Projects
IN HER HONOR
Pre-Production – Documentary Film
The film examines how ancient ideas can be challenged and changed at the deepest levels of the human psyche. IN HER HONOR tells the stories of three men who committed honor killings–one Muslin, one Hindu, and one Christian. It enters tribal, religious, and family worlds where men are the final authority and killing is defended with the logic, “A man is like a piece of gold, when he is dirtied he can easily be washed clean. But a woman is like silk, when she is dirtied she cannot be cleaned and she must be destroyed.”
TWO SPIRITS
A Film by Lydia Nibley
More information at www.twospirits.org
TWO SPIRITS interweaves the tragic story of a mother’s loss of her son with a revealing look at the largely unknown history of a time when the world wasn’t simply divided into male and female and many Native American cultures held places of honor for people of integrated genders.
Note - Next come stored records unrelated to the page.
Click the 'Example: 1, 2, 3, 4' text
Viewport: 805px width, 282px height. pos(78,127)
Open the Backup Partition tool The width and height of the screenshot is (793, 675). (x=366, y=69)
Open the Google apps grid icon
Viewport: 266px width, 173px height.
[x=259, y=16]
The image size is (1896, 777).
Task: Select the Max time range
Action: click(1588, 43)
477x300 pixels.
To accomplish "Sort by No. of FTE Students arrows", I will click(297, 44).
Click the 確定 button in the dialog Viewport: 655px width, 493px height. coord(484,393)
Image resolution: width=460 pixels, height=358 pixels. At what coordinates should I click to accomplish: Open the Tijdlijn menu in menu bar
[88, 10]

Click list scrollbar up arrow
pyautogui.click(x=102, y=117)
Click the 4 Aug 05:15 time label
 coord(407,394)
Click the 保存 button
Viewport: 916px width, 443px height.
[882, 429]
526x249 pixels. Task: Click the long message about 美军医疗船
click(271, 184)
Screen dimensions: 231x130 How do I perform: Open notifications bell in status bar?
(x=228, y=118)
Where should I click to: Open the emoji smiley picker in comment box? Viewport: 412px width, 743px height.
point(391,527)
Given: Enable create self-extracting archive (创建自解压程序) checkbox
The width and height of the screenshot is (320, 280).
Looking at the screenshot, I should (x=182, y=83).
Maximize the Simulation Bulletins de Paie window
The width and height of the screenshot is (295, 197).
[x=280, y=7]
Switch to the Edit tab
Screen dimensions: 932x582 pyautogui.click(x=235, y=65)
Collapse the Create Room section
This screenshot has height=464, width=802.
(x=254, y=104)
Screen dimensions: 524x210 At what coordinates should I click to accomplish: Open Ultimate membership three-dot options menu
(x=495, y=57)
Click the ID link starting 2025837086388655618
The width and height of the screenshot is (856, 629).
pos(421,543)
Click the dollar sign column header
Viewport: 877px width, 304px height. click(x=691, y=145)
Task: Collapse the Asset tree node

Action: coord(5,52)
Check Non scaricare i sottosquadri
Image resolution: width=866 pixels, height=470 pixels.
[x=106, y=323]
Fred Martinez was nádleehí, a male-bodied person with a feminine nature, a special gift according to his ancient Navajo culture. He was one of the youngest hate-crime victims in modern history when he was brutally murdered at sixteen by a young man who bragged to friends that he had “bug-smashed a fag.” Two Spirits explores the life and death of a boy who was also a girl and the essentially spiritual nature of gender and sexuality. The film makes the case that in the twenty-first century we need to return to traditional values.
STORY CIRCUS
Story Circus is a hip, inventive, animated and live action series made up of an eclectic group of stories gathered under one big tent. The series is being developed by Riding The Tiger Productions in collaboration with an exceptional group of writers, animators, actors, and musicians—some of whom have kids and are itching to create for them, and others who just want to run off and join the storytelling circus.
RISE
An original pilot for a television series written by Lydia Nibley and Russell Martin
A rule‐breaking doctor, who has recently moved to Rise, Arizona with her new husband and two teenage daughters, discovers that the experimental medication she is prescribing to her patients surprisingly lifts their libidos, their spirits, and their passion for life—and that when it comes to better living through chemistry things are never as simple as they may seem.
What if a drug tested by a pharmaceutical company as medically “legitimate” also affected the body, mind, and spirit in a combination of ways not everyone is comfortable with—stimulating libido, increasing empathy and feelings of love, and alleviating fear? Would the FDA sanction it? Would the DEA stay away from it? Would society approve of it? And would it make life better, worse, or just more maddeningly complicated?
IT’S COMPLICATED
A radio piece by Lydia Nibley broadcast internationally by the BBC
The story begins in front of Picasso’s great painting Guernica on September 11, 2001, and continues on a journey to the town of Gernika in Basque country in northern Spain, a town destroyed during the Spanish Civil War by a new kind of warfare, a strike from the sky against a symbolic target, with many innocent people dead as a means of terrorizing the civilian population.
When I asked the young Basque woman acting as my interpreter about current ETA terrorism, she offered comments sympathetic to their cause, repeating the phrase, “It’s complicated,” as if to assure me that if I understood more, I would see their violent acts as entirely justified. Masses for the dead in the U.S. were being said throughout Europe in the days after September 11th, and the piece uses ambient sound collected in public places and in churches to approach the subject of how complicated these events are both in the moment and historically.
Picasso said, “War’s end. Hostilities go on forever.” But in this story we find there is also an equal and enduring kinship shared by those who have suffered the violence that comes to the innocent. The ideologies and politics that perpetrate violence are sometimes forgotten and forgiven, and a deep connection links those who have survived terror—and their compassion for each other is enduring.